Nils Abraham af Ursin (17 August 1785 – 27 November 1851) was a Finnish medical doctor, anatomist, and university administrator. He served as professor of anatomy and physiology at the Imperial Alexander University in Helsinki from 1825 to 1846 and as rector of the university from 1839 to 1845. He was ennobled in 1845. Ursin contributed to the development of physiology and forensic medicine in Finland and was known both as a strict academic leader and as a popular practicing physician.

Ursin was born in Iitti, Kymmenegård County. His father, Jakob Johan Ursinus, was the parish priest of Iitti, and his mother was Engel Christina Nohrström, daughter of Abraham Nohrström, who had moved from Dalarna in Sweden to Finland. The family originated from the Karhula farm in Jääski (now Lesogorsky, Russia). The members of the family first Swedicized their name to Björn ("bear") and later Latinized it to Ursinus, which was later shortened to Ursin.

He was first taught at home and later attended the Borgå Gymnasium. In 1805 he entered the Royal Academy of Turku (Åbo).

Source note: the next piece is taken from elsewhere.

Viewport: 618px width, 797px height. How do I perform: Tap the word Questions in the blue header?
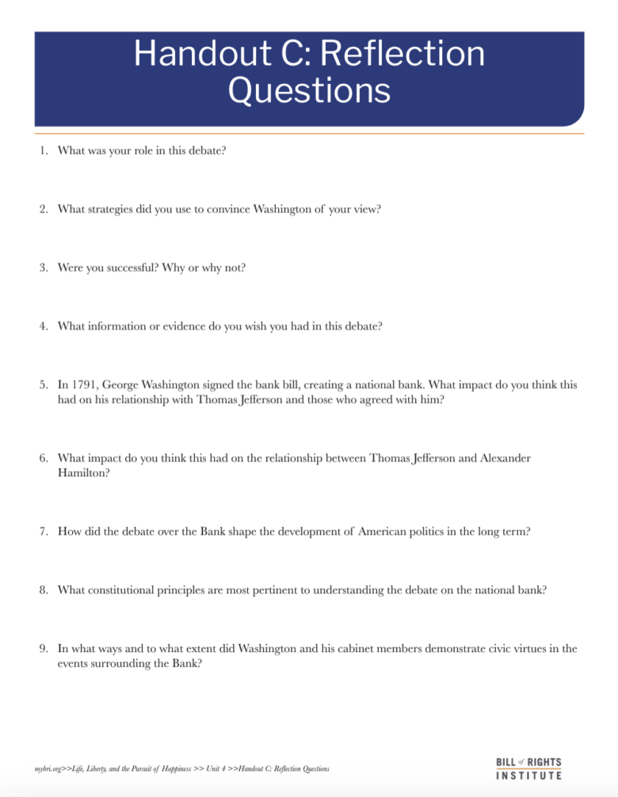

He graduated as philosophiae candidatus in 1809 and received his Master of Philosophy degree in 1810. Ursin then pursued medical studies, taking his candidatus medicinae in 1811 and the licentiate degree in 1812, with top marks in surgery, obstetrics, and anatomy and physiology. In 1813 he defended a doctoral dissertation on diseases of the lacrimal passages, based on research by his mentor Joseph Pipping (later ennobled Pippingsköld). He received his medical doctorate in 1817.

Alongside his studies, Ursin was appointed clerk to the newly founded Collegium medicum (later the National Board of Health) in 1812, and he served as Finland’s general vaccinator between 1813 and 1824. He became assistant in surgery and obstetrics at the Academy in 1813, prosektor in anatomy in 1818, and in 1825 he was appointed professor of anatomy and physiology, a chair he held until 1846. As professor he also became a member of the Collegium medicum.

The Academy moved to Helsinki in 1828 after the Great Fire of Turku, and changed its name to Imperial Alexander University. Ursin served as vice rector of the university in 1831–1832 and 1833–1839, and as rector in 1839–1845. Known for his strictness, he sought to keep students orderly, which eventually led to a complete rift between him and the student body by the end of his rectorship.

As a practicing physician, Ursin promoted healthy living, exercise, and swimming. He regularly bathed in the sea near what later became known as Ursin’s Rock in Helsinki, often accompanied by students.